The name sorrel derives from the French word for sour. The acidity comes from oxalic acid in its leaves and stems, which is perfectly fine in small amounts, but should not be consumed regularly by the basketful, particularly for those with rheumatism, kidney stones or gout. It was often a constituent in medieval ‘verjuice’ – an early substitute for vinegar. The leaves were a much prized sauce ingredient during the time of Henry VIII and to John Evelyn in the 17th century, sorrel added ‘so grateful a quickness to the salad that it should never be left out’
There are a few species of sorrel worth eating. Our two natives that can be found in the wild are common sorrel (Rumex acetosa) and sheep sorrel (Rumex acetosella). As ever, if you are gathering from the wild, be confident of your identification and do not take from sensitive sites. There are a few named varieties of the common sorrel that have been selected for larger leaves, so for your garden it would be worth seeking these. French Sorrel (Rumex scutatus) was introduced towards the end of the 1500s, and soon overtook its English cousin in popularity.
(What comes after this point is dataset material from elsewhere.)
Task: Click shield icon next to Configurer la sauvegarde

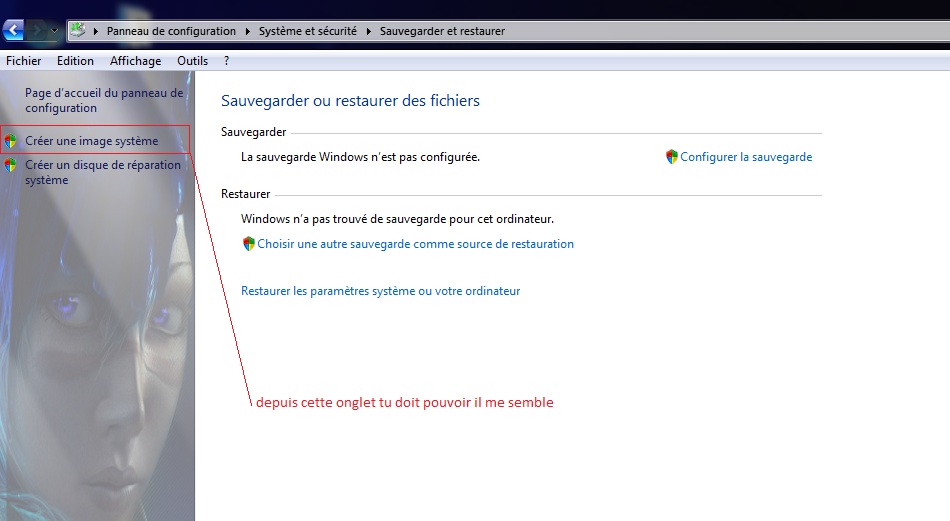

They also suit different soils, the common being happy in damp conditions and the French preferring a dry position.
Docks and bloody dock
As a close relative of the docks, it is no surprise to discover that sorrel plants are generally easy to grow and tenacious once established. They put down a deep taproot, so they can survive being cut back hard and will return year after year. If after a few years the clump looks to be getting congested, they can be dug up in winter and split into 4 parts with a spade and then replanted. They will try to flower and set seed each year but I cut these off to concentrate energy on leaf production. They will often stay green through the winter and come into new growth very early in the year so they are great for jazzing up the blander winter leaves. Sorrel is ideal to cook with spinach or chard, shredded raw into a salad, or puréed for sauces or soup.
Another species worth growing is bloody dock, also known as red veined sorrel or bloodwort (Rumex sanguineus). This is excellent as a young leaf though it goes tough very quickly so it’s best sown little and often. As it is harvested so young, it is ideally suited to growing in pots or small troughs on a windowsill with other small salad leaves and the flavour at this stage is more mild tang than acidic punch.
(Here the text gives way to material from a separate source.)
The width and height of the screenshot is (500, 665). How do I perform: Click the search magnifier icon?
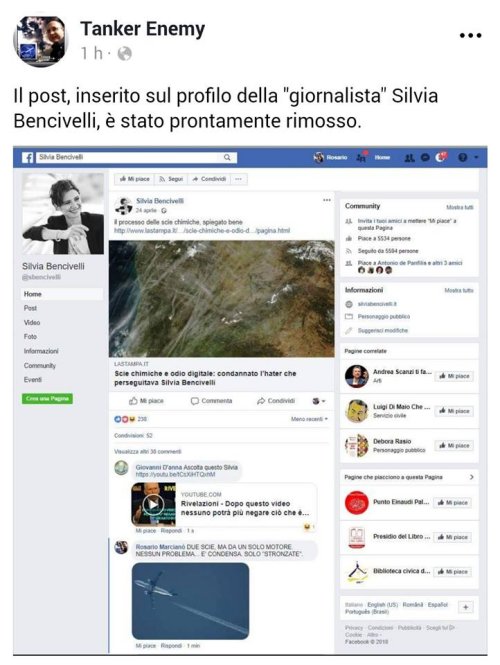point(227,157)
The only pest I have ever encountered on sorrels is the dock beetle. Despite its name, it prefers to feast on the more delicious sorrel (understandable really). They are handsome beetles, with a blue/green iridescent carapace, but will make lacework of your leaves. The only effective action I have ever taken is to cut the plants back right down to the ground after the beetles have laid their eggs, which seems to disrupt their life cycle.
Though nowadays we are all able to access a variety of citrus fruits, the flavour, versatility and all round easy-goingness of the sorrel should ensure it has a place in your garden.